● **HOW TO COMPLETE THIS TASK**
Repeat the data as given. Images do not go in the copy.
------ SOURCE MATERIAL
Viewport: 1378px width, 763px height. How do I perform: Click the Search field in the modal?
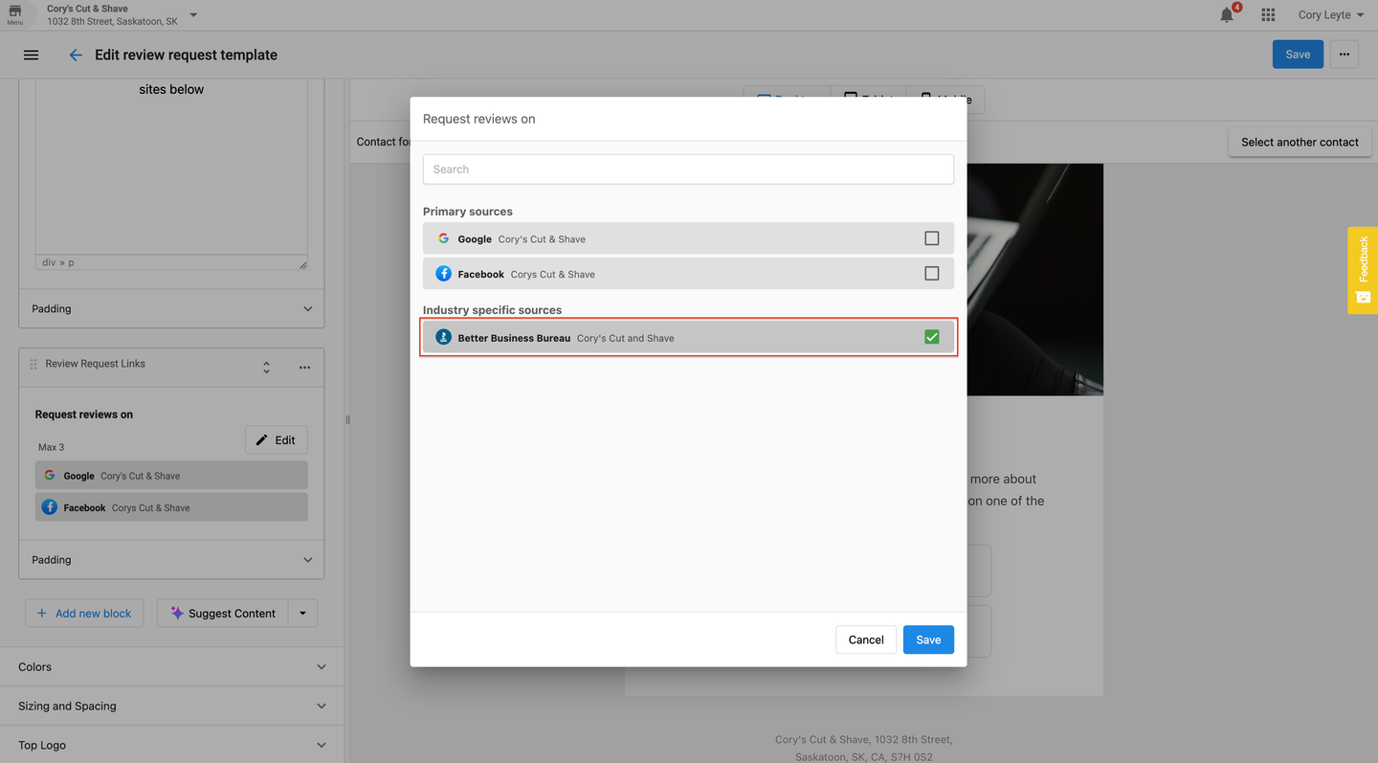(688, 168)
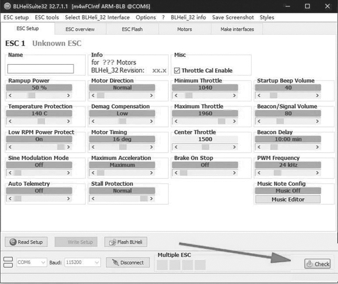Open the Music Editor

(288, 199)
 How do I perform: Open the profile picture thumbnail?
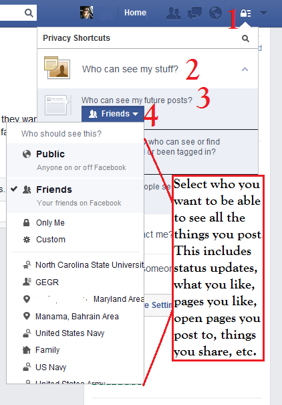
------------
● **WRITTEN RESPONSE**
Viewport: 1378px width, 763px height. How do I perform: Click the Search field in the modal?
(688, 168)
Open the Music Editor

(288, 199)
 How do I perform: Open the profile picture thumbnail?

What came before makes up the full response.